When it comes to security selection, she uses a disciplined, quantitative approach. “It allows me to find the parameters I’m looking for in various market environments, including momentum, value and growth. We look at beta for volatility, income and sustainable growth.” Beta, she explains, indicates how much systematic risk a security has to the market. The volatility of the TSX is 1, for instance. Taking an extreme example, a beta of 1.5 means the security has an expected volatility of 1.5 times the TSX.

“I have a tendency to be lower than the systematic risk of the market,” she says. “So if the TSX is at 1, I’d generally be lower than that.”

Beta for the four portfolio models is arranged sequentially, so that the systematic risk of smart income would be lower than the balanced; balanced lower than progressive growth; and progressive lower than advanced.

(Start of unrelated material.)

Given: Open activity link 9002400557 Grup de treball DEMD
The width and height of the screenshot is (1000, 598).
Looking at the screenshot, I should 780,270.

Many stocks she includes in portfolios are from companies that have new innovations, and are technology-based. For instance, she’d prefer a company launching payment systems over banks; or transportation over real estate. She adds liquidity is the biggest issue she faces across all four models—selling out of illiquid preferred shares during volatile markets can be tricky. “Knowing how much to allocate is tough, because you can’t find the liquidity in a quick exit.”

Small accounts

Sol explains her small account threshold this way: “I wanted to open up my practice to the children and grandchildren related to my existing clients,” she says. “Statistically, small portfolios underperform larger portfolios, but I still wanted to make sure I was adding value for those clients.” The process is similar to those with more assets. Sol has a modeling system that is synchronized across these accounts. Again, if she makes one trade, it’s proportionately distributed to these clients.

Her model is split into two portfolios: equity and balanced. The equity/fixed-income split varies based on market conditions—the equity portfolio is never 100% equities because it’s actively managed; the balanced portfolio can range anywhere from 30% to 65% equities. “When I feel the market is overheated and valuations are out of line, I’d reduce the equity exposure,” she says. The values of the portfolios are smaller, so she uses more ETFs allocated to specific sectors, rather than picking 30 stocks. “We would have five ETFs, and one or two stocks with high conviction,” she says, which is across both portfolios.

What’s different is the type of stocks that would be in each—the balanced would have stocks with less risk. That’s how she’s able to help small clients who have a lower risk tolerance; using a balanced portfolio and holding fixed income to maturity helps satisfy their needs because it provides low- to moderate-risk growth.

Say a client’s risk tolerance is just 30% equities, but Sol’s balanced portfolio is at 50% due to market conditions. She’d put part of the client’s assets in the balanced portfolio, which is actively managed. The rest is put into a fixed-income position that matures. “We wouldn’t trade the fixed-income position,” she says.

Clients with TFSAs and RESPs get special treatment because “the U.S. doesn’t recognize the TFSA or RESP as a tax shelter. So you negate the benefit of that tax shelter if you had a dividend-paying U.S. security.” So Sol doesn’t include U.S.-listed securities in these clients’ portfolio.

Fee structure

Sol charges for portfolio management based on total family assets under management. Clients who have less than $250,000 pay 2%—the more assets, the lower the fee. And as a bonus, she offers basic financial planning at no charge (e.g., risk assessment, retirement income projections).

Next up for Sol is behavioural finance. She plans to develop a personality questionnaire to ask each new client, helping her determine which portfolio the client is best suited for.

As the industry changes, she will evolve. “I like to break down old barriers. My principles about accessibility to a qualified professional by all Canadian investors support the democratization of professional investment management to all investors, not just to the ultra-wealthy.”